Engineering a change, the ICICI Bank way

N.S.Vageesh

Chennai , Sept. 20

THE next time you are in a teller queue or enquiring about some forms at ICICI Bank, don't be puzzled if you find one of the officials observing you closely. It could well be one of a new batch of 500 engineers that the bank is planning to recruit over the next couple of months. There will roughly be one engineer for each branch.

ICICI Bank is taking in a combination of fresh engineers from the campus as well as those with a few years experience in different industries. These engineers are being recruited to "transform the workplace" and introduce process efficiencies in branches.

Whether it is redesigning the branch layout, or the height of the counter, or cutting down the customer interaction time, or reducing the steps involved in counting of cash, or cutting down on the forms that collect the same detail, engineers will apply their skills to the problem.

Mr K. Ramkumar, Senior General Manager and Head-Human Resources, ICICI Bank, said, the idea is to improve the delivery standards in the bank that is now doubling its book. The decision to recruit engineers came after there was an internal brainstorming about the kind of talent that the bank needed to recruit in planning for the future.

The senior management realised that engineers, as a class, had never been considered as potential recruits by the banking industry. True, when engineers acquired an MBA qualification, they were sought after. But it was more for their managerial skill rather than the technical and domain skills.

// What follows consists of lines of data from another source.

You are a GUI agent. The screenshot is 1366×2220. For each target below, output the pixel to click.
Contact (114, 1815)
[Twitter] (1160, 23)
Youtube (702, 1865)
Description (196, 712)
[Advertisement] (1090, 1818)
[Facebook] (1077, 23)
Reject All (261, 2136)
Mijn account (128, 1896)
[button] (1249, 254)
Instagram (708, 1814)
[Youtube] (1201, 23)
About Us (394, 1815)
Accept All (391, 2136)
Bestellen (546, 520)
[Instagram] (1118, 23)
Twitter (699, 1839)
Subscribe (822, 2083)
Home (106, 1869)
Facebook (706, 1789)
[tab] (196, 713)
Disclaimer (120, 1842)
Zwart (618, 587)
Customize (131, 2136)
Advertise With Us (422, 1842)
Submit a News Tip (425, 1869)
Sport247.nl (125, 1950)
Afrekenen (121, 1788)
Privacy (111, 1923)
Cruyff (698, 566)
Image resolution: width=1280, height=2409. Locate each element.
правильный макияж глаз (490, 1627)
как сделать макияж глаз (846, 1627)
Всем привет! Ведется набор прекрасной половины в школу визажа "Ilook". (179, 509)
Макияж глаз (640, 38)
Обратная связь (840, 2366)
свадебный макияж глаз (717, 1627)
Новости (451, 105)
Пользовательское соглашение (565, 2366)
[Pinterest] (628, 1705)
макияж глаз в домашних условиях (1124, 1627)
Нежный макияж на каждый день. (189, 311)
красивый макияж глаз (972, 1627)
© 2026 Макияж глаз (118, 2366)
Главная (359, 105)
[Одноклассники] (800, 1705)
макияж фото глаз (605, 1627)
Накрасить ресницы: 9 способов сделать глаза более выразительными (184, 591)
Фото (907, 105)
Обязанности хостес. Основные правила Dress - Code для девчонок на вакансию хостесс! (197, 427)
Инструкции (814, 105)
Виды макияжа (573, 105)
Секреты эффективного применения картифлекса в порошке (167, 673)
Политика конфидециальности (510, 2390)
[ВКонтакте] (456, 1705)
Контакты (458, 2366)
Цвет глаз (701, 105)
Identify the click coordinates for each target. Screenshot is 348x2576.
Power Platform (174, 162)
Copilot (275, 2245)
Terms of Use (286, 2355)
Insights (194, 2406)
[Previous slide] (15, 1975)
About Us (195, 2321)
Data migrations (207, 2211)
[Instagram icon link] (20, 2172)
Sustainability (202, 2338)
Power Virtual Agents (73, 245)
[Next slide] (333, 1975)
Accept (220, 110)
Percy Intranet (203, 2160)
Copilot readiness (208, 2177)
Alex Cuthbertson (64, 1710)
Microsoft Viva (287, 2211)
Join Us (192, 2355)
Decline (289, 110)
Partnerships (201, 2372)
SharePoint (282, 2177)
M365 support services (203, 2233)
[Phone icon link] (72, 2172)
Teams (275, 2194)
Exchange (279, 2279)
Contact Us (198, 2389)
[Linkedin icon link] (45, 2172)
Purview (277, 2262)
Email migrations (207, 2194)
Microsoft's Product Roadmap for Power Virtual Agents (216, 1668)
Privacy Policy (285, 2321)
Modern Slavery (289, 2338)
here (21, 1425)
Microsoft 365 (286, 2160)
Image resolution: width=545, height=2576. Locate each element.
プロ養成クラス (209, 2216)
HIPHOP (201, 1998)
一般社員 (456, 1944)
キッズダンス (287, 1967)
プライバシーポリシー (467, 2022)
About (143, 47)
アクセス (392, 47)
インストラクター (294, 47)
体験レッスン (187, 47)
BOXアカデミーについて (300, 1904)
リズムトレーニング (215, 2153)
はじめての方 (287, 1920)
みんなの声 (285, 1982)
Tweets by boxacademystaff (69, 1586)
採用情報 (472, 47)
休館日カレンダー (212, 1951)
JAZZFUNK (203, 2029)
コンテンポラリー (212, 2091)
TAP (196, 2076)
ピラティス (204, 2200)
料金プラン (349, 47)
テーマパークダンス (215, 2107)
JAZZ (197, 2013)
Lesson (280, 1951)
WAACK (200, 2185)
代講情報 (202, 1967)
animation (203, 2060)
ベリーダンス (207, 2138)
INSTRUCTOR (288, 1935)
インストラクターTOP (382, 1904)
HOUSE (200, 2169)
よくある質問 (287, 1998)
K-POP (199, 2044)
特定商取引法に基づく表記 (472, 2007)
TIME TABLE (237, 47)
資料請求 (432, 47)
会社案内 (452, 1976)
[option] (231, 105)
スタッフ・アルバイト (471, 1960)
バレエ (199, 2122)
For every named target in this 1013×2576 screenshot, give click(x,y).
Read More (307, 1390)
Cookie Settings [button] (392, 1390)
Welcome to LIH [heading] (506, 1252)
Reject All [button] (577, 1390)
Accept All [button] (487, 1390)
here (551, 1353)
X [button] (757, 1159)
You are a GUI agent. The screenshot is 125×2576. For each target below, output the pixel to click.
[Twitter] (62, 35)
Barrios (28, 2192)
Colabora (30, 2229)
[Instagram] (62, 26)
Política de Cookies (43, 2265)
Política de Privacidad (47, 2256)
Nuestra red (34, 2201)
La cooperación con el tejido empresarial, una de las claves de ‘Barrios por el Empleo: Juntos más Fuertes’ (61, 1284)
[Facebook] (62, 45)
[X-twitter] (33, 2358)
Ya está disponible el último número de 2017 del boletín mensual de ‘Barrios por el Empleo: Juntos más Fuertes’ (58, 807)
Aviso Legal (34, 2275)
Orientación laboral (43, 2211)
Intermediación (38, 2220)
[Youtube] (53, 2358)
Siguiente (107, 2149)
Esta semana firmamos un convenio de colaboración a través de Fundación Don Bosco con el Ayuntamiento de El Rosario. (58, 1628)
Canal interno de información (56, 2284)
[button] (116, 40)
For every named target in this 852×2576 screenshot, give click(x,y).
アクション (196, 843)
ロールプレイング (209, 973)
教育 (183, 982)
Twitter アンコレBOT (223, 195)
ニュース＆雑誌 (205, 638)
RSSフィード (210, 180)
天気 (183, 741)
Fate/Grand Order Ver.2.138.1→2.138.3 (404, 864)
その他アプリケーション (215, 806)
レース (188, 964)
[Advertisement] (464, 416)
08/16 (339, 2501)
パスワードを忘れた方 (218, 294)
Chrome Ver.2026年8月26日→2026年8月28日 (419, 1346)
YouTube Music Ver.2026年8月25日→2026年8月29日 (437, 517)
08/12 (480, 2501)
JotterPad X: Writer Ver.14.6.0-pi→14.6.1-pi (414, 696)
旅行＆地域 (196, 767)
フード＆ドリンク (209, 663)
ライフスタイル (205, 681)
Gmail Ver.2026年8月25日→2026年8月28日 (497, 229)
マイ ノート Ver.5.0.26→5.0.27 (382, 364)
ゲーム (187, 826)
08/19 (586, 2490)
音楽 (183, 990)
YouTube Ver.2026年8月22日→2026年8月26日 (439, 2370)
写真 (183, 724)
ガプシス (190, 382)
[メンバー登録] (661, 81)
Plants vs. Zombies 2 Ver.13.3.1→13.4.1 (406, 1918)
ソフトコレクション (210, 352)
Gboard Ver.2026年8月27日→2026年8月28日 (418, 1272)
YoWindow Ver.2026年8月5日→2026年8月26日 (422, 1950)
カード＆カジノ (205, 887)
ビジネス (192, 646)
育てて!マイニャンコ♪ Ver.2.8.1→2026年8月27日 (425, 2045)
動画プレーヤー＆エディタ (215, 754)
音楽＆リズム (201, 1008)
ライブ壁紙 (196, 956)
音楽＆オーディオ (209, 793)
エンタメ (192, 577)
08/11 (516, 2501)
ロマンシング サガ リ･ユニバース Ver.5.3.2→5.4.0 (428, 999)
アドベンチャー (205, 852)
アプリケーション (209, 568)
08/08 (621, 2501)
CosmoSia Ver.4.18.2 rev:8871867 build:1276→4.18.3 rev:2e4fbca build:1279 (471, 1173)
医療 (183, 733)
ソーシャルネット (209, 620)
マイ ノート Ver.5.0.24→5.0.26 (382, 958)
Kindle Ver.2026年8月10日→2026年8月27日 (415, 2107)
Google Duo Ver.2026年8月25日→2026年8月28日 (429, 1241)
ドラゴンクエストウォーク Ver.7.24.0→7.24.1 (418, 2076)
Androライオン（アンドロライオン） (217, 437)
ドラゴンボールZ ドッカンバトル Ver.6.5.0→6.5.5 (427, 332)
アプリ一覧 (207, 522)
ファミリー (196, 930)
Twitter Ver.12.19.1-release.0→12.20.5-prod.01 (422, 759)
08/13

By adopting the "Engineers were not for us" refrain, the bank was losing out on tapping the talent base of about 5 lakh engineers who pass out every year.

"Once we got over the hump - (the mindset of not recruiting engineers) - the world opened up. We could have kicked ourselves over the ignorance," says Mr Ramkumar.

He said that if these engineers could come up with 10 to 20 great innovations in processes, it would have more than repaid the investment and the effort in recruiting them.